__Problem requirements__. Starting at the line containing "The image size is (740, 740)." and ending at the end of the records, rewrite those lines with "toolbar" swapped for "sidebar" and everything else unchanged. Give back only those lines, without the pictures.

-- start of Data excerpts --

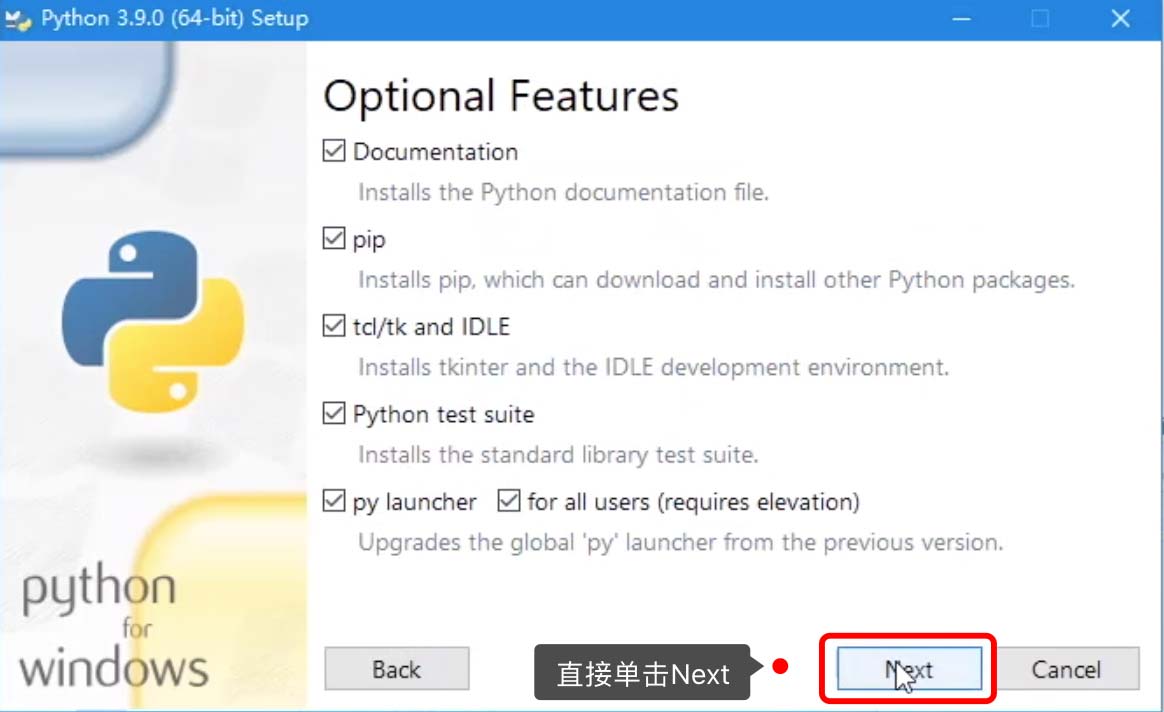The width and height of the screenshot is (1164, 712).
Task: Toggle the pip checkbox
Action: 334,240
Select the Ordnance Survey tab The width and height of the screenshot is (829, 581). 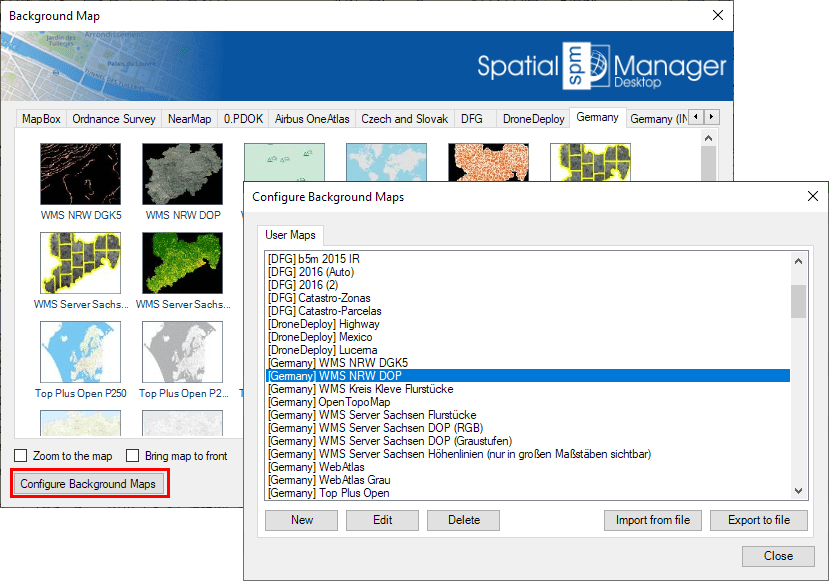[x=113, y=118]
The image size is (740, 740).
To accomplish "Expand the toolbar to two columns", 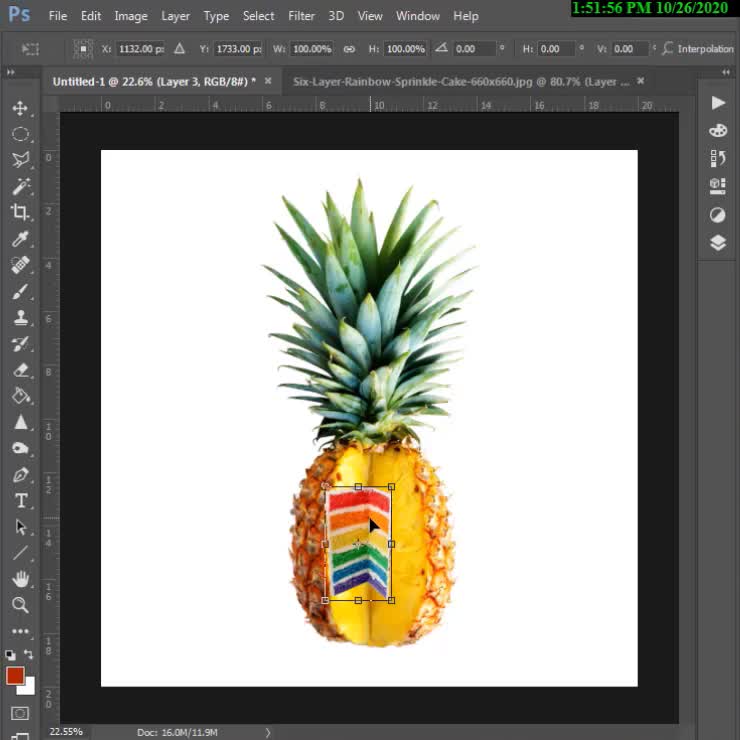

-- end of Data excerpts --

__Exercise solution__.
The image size is (740, 740).
To accomplish "Expand the sidebar to two columns", 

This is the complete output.